Brown C D, Davis H T, Ediger M N, Fleming C M, Hull E L, Rohrscheib M
Diabetes Technol Ther. 2005 Jun;7(3):456-66. doi: 10.1089/dia.2005.7.456.
Current diabetes screening techniques comprise the fasting plasma glucose (FPG) and oral glucose tolerance tests. Both tests demand patient compliance, and neither test has ideal performance. Near-infrared (NIR) spectroscopy is a noninvasive means of interrogating characteristics of a sample and is evaluated as a novel screening method for type 2 diabetes.

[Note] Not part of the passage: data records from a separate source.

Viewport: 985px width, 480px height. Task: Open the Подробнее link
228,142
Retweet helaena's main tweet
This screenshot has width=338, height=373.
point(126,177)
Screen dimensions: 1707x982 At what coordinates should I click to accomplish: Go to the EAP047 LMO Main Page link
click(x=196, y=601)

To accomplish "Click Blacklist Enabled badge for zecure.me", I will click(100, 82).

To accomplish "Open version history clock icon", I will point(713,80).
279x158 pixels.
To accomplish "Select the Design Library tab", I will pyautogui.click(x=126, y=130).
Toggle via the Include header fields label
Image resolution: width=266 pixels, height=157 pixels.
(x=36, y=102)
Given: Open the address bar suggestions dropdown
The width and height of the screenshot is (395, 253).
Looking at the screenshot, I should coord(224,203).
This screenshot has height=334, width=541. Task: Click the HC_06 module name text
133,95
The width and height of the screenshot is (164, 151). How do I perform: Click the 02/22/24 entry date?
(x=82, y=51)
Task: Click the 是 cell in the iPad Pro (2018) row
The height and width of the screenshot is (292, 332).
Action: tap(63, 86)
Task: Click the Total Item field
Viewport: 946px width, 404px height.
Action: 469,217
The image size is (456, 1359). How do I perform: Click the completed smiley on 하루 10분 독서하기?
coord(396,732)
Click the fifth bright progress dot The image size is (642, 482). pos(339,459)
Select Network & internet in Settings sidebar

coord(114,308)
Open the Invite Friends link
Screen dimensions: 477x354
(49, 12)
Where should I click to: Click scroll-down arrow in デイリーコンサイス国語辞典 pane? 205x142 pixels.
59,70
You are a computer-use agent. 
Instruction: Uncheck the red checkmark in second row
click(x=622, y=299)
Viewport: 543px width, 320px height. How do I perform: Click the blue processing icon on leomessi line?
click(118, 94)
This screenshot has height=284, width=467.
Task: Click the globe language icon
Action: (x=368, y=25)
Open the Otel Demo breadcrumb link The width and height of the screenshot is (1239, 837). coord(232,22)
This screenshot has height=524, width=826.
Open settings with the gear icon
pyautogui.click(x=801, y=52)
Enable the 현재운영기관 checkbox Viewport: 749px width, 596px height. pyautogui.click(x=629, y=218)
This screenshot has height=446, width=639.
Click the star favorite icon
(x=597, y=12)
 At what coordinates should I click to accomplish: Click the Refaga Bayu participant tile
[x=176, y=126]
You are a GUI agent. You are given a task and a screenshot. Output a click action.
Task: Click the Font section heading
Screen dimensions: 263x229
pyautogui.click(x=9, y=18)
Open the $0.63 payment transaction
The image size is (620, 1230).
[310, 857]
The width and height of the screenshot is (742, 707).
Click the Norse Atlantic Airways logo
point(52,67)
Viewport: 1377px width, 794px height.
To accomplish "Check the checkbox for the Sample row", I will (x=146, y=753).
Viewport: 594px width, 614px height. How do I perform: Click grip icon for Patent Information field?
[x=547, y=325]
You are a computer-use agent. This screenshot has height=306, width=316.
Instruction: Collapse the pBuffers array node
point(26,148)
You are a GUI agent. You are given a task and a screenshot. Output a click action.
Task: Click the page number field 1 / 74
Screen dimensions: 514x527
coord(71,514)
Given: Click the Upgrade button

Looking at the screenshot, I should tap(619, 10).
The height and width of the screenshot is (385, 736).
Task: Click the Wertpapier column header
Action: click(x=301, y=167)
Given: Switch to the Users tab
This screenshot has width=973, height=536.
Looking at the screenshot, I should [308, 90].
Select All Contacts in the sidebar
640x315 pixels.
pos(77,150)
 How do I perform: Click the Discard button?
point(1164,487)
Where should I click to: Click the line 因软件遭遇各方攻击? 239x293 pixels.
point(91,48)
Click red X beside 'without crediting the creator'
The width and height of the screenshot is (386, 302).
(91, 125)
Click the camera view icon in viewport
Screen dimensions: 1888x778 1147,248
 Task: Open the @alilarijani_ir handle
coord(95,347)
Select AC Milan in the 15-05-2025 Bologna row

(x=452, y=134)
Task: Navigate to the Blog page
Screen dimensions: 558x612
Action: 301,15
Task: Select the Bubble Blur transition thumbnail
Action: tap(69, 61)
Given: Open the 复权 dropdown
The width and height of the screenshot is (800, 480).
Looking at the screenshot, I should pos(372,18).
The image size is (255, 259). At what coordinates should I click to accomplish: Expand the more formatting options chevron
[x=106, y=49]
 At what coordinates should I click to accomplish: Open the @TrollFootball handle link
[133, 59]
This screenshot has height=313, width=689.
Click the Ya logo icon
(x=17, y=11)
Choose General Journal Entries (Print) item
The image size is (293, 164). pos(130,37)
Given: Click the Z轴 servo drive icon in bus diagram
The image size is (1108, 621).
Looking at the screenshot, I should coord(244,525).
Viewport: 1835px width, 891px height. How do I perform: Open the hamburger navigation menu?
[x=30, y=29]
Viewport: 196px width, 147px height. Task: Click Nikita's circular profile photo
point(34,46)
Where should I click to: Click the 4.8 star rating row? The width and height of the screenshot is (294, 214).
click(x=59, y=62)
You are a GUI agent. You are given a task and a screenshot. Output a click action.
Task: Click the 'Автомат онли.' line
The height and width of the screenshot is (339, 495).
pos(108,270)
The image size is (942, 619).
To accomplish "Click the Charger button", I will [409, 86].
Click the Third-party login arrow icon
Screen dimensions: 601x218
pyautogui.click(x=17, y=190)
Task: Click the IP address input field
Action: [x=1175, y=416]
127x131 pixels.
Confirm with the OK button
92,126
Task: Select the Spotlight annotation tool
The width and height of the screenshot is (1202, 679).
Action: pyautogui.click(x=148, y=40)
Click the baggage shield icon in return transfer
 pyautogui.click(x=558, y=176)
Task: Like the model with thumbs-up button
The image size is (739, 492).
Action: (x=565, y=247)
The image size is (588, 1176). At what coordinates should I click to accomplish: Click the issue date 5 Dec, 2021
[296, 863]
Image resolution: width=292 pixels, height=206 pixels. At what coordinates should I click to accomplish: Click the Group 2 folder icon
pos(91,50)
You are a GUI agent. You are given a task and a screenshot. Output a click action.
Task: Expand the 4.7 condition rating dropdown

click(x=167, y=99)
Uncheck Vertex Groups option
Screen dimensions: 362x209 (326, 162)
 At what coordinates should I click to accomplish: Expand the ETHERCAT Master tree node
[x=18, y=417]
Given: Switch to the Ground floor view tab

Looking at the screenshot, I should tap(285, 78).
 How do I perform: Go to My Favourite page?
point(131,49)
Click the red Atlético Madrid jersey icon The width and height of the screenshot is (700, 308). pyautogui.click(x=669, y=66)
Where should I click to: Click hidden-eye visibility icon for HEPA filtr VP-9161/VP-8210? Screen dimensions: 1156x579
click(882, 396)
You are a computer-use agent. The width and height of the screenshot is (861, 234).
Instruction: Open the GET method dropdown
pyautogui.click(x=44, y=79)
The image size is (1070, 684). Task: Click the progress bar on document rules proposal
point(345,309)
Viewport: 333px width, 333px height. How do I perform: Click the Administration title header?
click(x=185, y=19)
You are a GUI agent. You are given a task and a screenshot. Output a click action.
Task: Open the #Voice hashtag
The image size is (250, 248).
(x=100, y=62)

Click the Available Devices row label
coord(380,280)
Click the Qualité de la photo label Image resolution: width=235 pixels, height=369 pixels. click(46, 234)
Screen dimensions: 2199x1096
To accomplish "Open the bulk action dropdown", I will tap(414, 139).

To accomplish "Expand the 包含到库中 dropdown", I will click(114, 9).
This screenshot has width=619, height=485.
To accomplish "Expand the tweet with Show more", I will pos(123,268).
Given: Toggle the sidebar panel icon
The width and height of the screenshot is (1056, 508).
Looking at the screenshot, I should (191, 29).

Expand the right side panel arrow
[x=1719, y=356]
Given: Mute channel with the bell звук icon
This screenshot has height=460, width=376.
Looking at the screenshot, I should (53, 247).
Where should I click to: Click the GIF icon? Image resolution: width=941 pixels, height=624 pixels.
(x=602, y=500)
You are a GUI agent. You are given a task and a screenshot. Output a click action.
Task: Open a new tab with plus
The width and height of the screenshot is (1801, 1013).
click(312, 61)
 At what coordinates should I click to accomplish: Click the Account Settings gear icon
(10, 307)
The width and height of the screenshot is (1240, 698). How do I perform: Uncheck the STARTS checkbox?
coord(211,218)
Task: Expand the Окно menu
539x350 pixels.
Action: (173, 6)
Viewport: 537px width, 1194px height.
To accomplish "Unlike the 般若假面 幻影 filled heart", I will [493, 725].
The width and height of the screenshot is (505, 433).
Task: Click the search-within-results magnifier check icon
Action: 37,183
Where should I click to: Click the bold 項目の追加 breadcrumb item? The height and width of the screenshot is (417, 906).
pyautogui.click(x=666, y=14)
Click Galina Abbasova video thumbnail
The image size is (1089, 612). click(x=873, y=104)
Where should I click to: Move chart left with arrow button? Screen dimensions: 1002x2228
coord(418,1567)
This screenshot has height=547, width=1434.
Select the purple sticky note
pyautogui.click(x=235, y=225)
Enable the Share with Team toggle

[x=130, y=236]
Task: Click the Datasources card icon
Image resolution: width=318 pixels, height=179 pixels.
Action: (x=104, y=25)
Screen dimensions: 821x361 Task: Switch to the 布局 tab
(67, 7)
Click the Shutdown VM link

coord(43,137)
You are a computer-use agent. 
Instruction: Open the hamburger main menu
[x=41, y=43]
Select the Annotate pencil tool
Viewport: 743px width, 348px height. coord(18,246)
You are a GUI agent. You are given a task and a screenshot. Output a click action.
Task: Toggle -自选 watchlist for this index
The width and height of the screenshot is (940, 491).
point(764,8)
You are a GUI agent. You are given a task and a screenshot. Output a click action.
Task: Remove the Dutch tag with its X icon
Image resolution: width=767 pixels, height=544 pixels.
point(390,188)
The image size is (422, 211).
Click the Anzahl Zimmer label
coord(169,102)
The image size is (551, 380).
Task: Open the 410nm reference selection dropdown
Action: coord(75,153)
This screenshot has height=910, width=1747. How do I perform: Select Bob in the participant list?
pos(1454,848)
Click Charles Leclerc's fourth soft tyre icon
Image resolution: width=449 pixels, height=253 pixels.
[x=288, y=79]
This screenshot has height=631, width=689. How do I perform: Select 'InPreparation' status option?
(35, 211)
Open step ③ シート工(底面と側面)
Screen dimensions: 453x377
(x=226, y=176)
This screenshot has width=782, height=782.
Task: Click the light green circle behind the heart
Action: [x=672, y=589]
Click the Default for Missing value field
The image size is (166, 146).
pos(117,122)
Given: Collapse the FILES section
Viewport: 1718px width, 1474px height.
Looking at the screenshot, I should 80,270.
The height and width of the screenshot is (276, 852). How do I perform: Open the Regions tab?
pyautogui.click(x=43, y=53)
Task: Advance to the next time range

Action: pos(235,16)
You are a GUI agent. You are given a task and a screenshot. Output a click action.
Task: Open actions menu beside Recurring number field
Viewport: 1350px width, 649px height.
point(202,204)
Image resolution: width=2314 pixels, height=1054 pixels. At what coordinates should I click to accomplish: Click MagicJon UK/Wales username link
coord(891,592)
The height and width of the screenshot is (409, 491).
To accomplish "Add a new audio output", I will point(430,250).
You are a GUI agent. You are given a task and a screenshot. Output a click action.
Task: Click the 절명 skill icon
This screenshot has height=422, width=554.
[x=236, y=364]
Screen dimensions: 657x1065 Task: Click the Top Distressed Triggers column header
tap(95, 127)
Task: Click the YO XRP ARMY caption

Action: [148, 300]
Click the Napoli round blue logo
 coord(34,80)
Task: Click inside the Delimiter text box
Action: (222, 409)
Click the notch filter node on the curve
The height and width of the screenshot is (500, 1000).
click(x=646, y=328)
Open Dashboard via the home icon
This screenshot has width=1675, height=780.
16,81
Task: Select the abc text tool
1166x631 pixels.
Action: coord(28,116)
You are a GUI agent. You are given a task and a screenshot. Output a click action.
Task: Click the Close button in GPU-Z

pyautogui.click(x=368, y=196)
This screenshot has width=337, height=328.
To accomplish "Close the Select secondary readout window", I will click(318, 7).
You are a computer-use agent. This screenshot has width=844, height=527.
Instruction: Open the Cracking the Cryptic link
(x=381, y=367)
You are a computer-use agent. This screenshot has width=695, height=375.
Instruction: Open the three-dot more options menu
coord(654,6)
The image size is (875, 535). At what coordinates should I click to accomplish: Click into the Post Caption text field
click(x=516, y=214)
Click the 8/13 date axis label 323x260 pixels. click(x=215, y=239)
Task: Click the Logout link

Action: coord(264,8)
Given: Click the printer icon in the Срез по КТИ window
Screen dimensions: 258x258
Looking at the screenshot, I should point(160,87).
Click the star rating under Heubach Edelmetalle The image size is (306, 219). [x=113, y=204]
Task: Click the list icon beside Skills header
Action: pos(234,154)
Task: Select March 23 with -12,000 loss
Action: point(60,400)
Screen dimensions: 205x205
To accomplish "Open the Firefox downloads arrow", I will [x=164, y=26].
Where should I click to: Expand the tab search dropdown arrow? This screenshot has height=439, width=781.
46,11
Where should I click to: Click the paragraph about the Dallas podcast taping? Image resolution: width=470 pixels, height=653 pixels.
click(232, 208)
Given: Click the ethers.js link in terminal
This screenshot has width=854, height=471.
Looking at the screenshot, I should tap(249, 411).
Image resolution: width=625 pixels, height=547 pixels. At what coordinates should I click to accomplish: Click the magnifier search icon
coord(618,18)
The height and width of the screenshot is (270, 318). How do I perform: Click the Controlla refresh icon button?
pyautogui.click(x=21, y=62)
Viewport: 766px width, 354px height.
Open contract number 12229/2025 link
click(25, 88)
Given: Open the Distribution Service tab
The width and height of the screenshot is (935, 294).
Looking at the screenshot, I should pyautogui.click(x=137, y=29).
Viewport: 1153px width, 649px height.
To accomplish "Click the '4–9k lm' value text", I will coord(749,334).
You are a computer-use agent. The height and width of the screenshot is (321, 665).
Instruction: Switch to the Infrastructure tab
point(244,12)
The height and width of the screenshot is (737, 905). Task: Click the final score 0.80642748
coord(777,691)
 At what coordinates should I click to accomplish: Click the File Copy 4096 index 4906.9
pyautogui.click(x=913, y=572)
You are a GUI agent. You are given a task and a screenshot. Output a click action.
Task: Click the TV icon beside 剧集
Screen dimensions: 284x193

One hundred fifty-four patients with and without type 2 diabetes were recruited. Their forearm skin was measured with the NIR spectroscopic system, and a capillary blood glucose measurement was also taken. Sixty-six patients returned for a second visit at a later date. A multivariate model, generated from a separate training study, was employed to produce a quantitative risk marker of disease for each NIR spectrum. Sensitivity and specificity (the probabilities that the NIR method will correctly identify a subject as having diabetes or as not having diabetes, respectively) were calculated. As the NIR method produces a continuous rather than categorical classification, various thresholds were evaluated to give several sensitivity and specificity pairs. Test reproducibility was also determined.
At a false-positive rate of 70%, the NIR test had a sensitivity of 77.7%, which is comparable to the 77.3% sensitivity for the FPG test as reported for the Third National Health and Nutrition Examination Survey (NHANES III) study. The reproducibility of the NIR test was also similar to the FPG test (inter-day agreement rates of 84.2% and 79.2%, respectively).
A noninvasive NIR spectroscopic measurement of the volar forearm was shown to have comparable performance characteristics with the FPG test. The source of the spectroscopic signal is still uncertain and is the subject of ongoing research.
目前的糖尿病筛查技术包括空腹血糖(FPG)检测和口服葡萄糖耐量试验。这两种检测都要求患者配合,且都没有理想的性能表现。近红外(NIR)光谱法是一种用于探究样本特征的非侵入性方法,被评估为一种用于2型糖尿病的新型筛查方法。
招募了154名患有和未患有2型糖尿病的患者。使用NIR光谱系统测量他们的前臂皮肤,并同时进行毛细血管血糖测量。66名患者在之后返回进行第二次检查。采用从另一项单独的训练研究中生成的多变量模型,为每个NIR光谱生成疾病的定量风险标志物。计算敏感性和特异性(NIR方法分别正确识别受试者患有糖尿病或未患有糖尿病的概率)。由于NIR方法产生的是连续而非分类的分类结果,因此评估了各种阈值以给出几组敏感性和特异性配对。还确定了测试的可重复性。
在假阳性率为70%时,NIR检测的敏感性为77.7%,这与第三次全国健康和营养检查调查(NHANES III)研究报告的FPG检测77.3%的敏感性相当。NIR检测的可重复性也与FPG检测相似(日间一致性率分别为84.2%和79.2%)。
对掌侧前臂进行非侵入性NIR光谱测量显示出与FPG检测具有相当的性能特征。光谱信号的来源仍不确定,是正在进行的研究主题。